Due to the federal handicapping code for TBI, which requires interventions based upon best practices, students must now not only have access to services, but they must make educational progress as well, as outlined in the reauthorization of IDEA, which has ultimately increased the educational assistance to this population of students. Students with special needs can qualify for special education services by having proper documentation of their injuries and establishing a relationship between the nature of their TBI and their areas of academic concern.
Teachers responsible for designing effective Individualized Education Plans (IEP), which contain appropriate goals, modifications, and accommodations, will need to educate themselves as to the common physical, cognitive, and social-emotional side effects associated with a diagnosis of TBI (Morrison, 2010). The same is true for prison staff members responsible for accurately identifying inmates with a history of TBI.

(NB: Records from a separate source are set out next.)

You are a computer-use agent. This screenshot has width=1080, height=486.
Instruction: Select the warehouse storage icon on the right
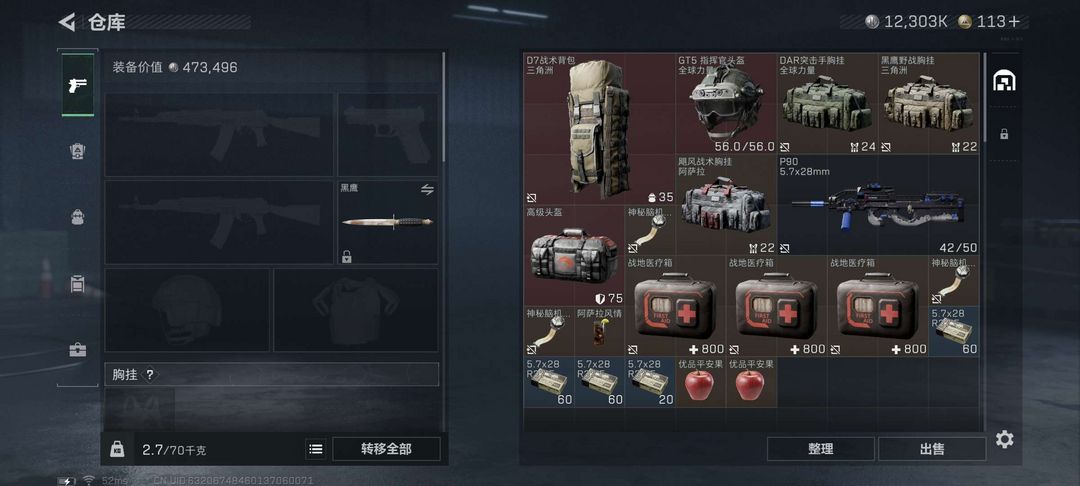tap(1004, 81)
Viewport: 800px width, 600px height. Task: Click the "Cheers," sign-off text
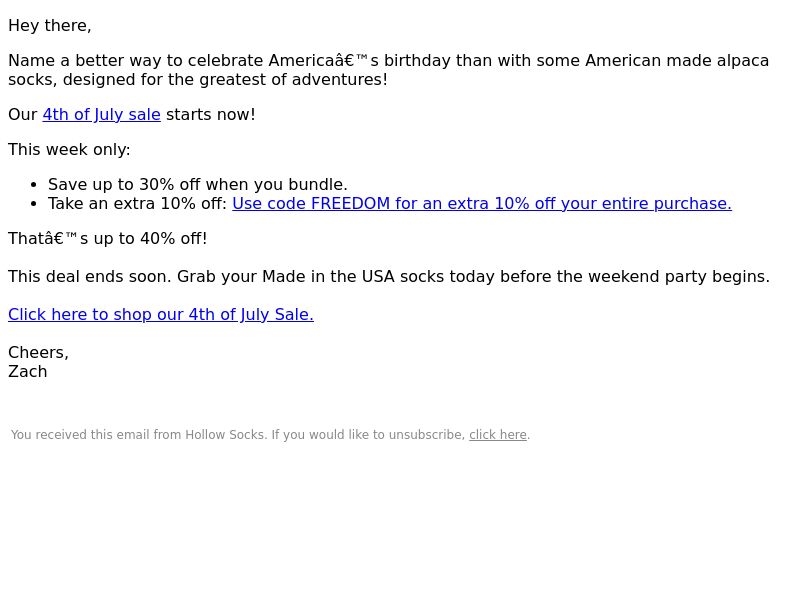(38, 353)
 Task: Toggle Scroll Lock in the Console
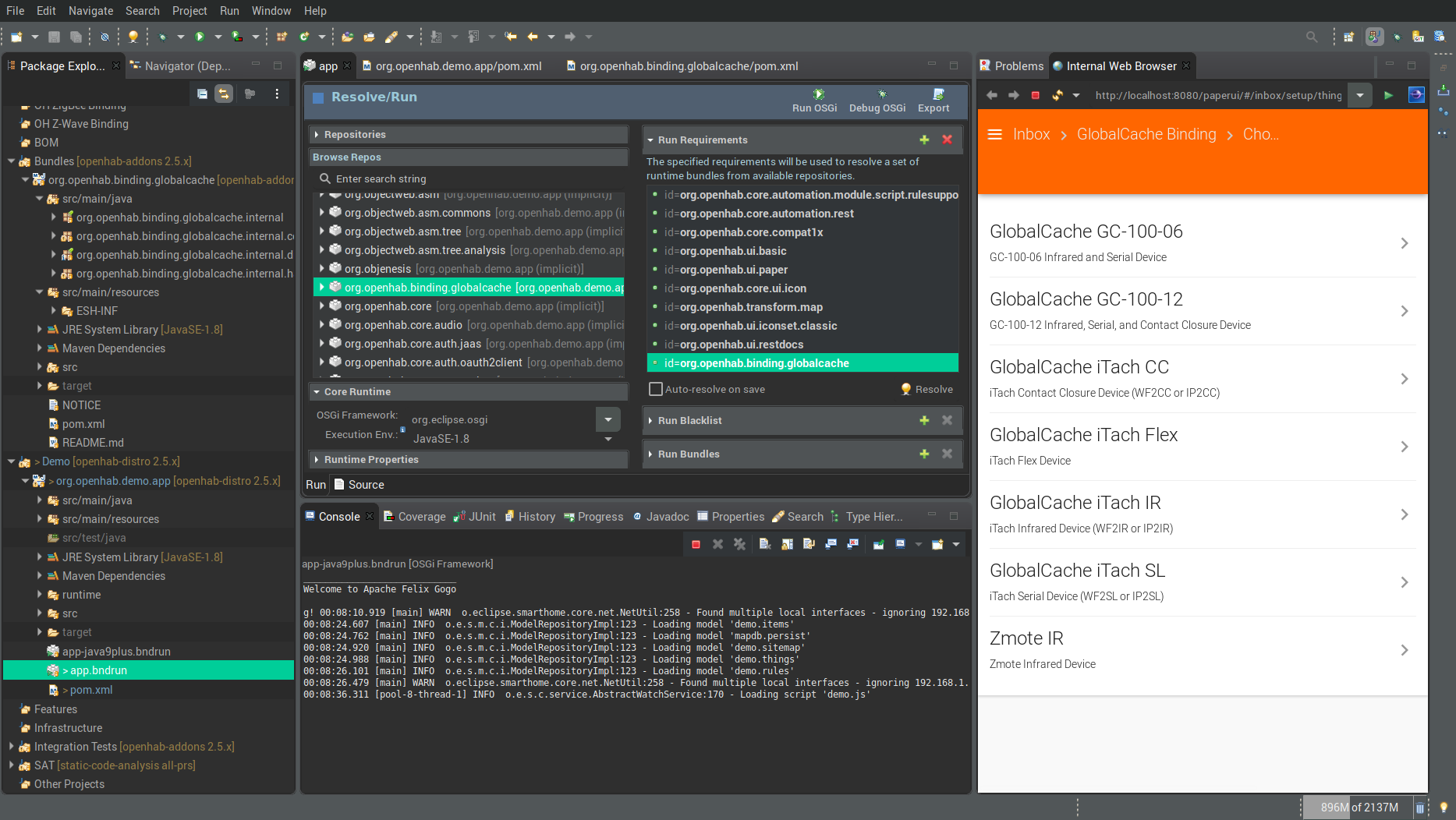[x=786, y=544]
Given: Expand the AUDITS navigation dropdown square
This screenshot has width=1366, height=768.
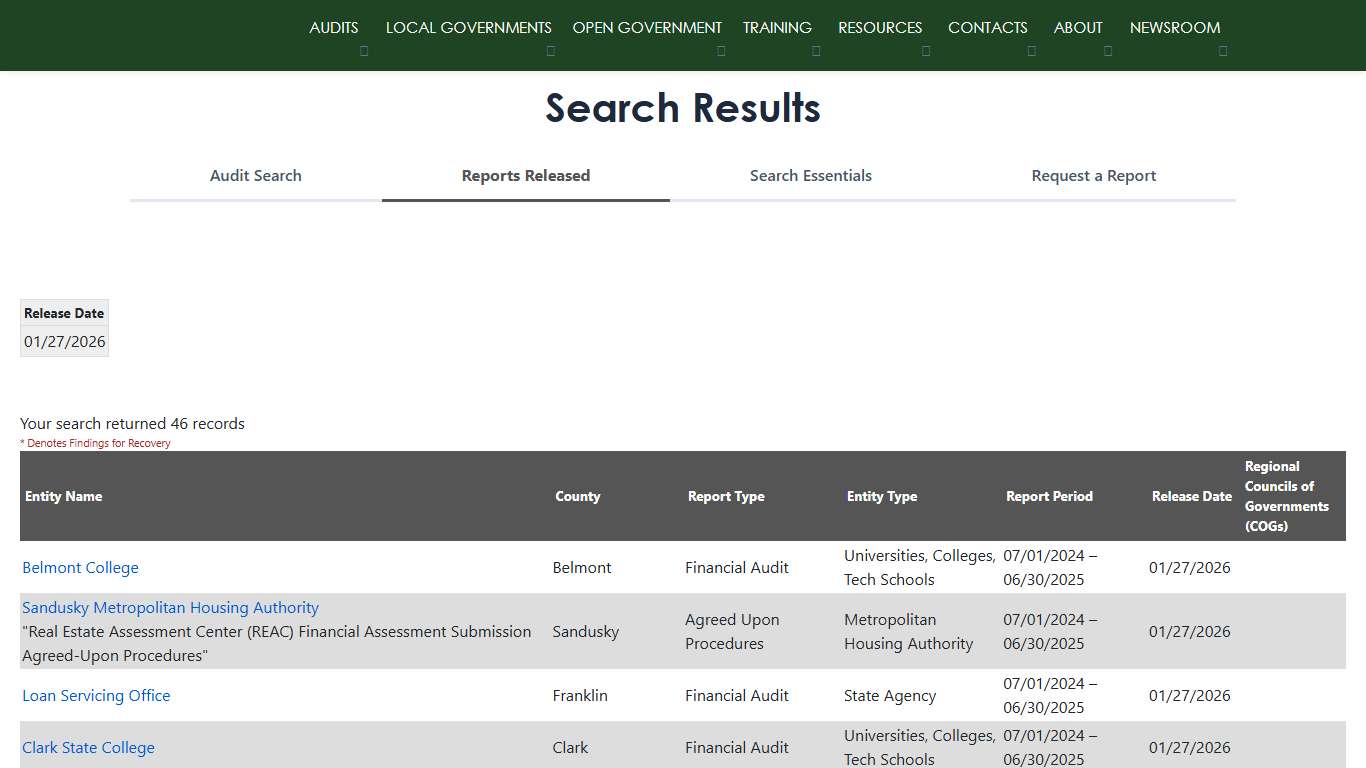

Many children with mild to moderate head injuries experience multiple cognitive impairments, including memory problems, lack of concentration and attention to detail, irritability and anxiety. More specific higher-order executive functions manifest as the inability to organize, plan, problem-solve or make sound judgments—skills that are critical for academic and occupational success. Individuals with TBI may appear distracted, become confused easily, and have difficulty concentrating and attending to detail. Schutz and McNamara (2011) reported most school professionals are operating under a number of important misconceptions about TBI, for example, the myth of complete recovery from a brain injury (p. 65). Hence, as early as 1995, pediatric neuro-rehabilitation specialists have encouraged educators to develop fully functional TBI intervention programs for students who were formerly served in the healthcare system (Blosser & DePompei, 2003; Walker, 1997).